Wife of Babylonian Rabbi, Rav Nachman

Yalta (ילתא) is among the few named female characters mentioned in the Babylonian Talmud who was a member of a rabbinic family. Yalta was the wife of Rav Nachman, a rabbinic sage from around 250 CE. The scholar Judith Hauptman suggests that Yalta was also the daughter of the Jewish exilarch in Babylon and considers her depiction in rabbinic literature as a strong-willed, free-spirited woman. Yalta is the second most-mentioned woman in the Talmud, after the daughter of Rav Chisda, and appears to have been knowledgeable in matters of Jewish ritual law.

==In the Talmud==
Yalta, wife of Rav Nachman, appears in the Babylonian Talmud in a number of instances. In Tractate Berakhot (51b), Yalta is described as breaking four hundred jugs of wine after a guest offended her and womankind in general. In Tractate Kiddushin (70b), Yalta offers her husband counsel in protecting himself from a colleague. In Tractate Chullin (109b), Yalta asks her husband for a kosher food that would taste like the equivalent of meat cooked in milk, he complies by having udders prepared for her.
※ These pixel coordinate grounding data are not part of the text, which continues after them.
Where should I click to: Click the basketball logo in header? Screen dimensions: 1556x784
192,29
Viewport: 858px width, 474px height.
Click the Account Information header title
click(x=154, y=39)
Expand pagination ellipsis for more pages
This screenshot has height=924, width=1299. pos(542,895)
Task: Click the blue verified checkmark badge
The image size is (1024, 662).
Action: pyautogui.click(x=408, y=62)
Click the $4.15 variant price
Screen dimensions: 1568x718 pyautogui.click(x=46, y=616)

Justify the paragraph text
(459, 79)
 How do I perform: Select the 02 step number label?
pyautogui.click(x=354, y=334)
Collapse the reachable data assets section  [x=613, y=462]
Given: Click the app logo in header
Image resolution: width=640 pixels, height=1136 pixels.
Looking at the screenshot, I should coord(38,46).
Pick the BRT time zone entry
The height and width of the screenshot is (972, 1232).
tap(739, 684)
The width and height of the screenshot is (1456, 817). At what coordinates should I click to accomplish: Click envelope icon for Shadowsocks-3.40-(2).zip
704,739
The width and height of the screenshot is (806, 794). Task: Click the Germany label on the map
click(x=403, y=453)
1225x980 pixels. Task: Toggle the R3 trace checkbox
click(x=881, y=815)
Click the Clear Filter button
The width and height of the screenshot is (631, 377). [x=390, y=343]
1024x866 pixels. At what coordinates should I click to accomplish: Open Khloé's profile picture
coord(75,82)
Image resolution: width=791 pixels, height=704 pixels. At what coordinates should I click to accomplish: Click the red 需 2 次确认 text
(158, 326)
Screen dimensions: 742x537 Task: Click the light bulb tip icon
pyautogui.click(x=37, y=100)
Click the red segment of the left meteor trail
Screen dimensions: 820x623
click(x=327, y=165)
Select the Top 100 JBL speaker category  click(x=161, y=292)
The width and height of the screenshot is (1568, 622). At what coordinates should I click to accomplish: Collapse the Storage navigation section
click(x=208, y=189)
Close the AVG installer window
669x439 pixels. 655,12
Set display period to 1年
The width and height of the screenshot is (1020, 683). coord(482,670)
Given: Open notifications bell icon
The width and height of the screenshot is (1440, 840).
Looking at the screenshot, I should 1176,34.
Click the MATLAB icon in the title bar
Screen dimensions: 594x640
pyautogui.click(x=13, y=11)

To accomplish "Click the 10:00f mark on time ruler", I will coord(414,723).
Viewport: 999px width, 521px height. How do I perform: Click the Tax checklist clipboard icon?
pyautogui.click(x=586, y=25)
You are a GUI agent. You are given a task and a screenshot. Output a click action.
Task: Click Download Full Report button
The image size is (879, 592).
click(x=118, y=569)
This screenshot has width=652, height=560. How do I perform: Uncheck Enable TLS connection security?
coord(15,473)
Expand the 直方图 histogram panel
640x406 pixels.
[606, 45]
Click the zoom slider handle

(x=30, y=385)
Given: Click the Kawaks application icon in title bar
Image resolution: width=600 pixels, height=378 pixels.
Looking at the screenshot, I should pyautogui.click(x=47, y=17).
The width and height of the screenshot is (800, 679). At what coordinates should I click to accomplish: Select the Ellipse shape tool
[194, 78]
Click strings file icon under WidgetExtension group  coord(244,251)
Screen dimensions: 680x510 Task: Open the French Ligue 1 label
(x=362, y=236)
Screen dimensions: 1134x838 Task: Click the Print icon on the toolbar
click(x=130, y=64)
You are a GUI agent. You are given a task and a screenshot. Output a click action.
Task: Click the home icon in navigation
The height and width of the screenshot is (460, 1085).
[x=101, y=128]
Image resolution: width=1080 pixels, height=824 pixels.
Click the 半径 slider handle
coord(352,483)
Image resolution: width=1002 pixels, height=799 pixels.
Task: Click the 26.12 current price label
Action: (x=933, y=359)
In Tractate Gittin (67b), it appears that Yalta was familiar with medicinal knowledge.

The view that Yalta was the daughter of the Jewish exilarch is found in Rashi's commentary on the incident described in Tractate Gittin (67b) and cites a statement in Tractate Chullin (124a) (that Rav Nachman was the son-in-law of the exilarch) as support for this view.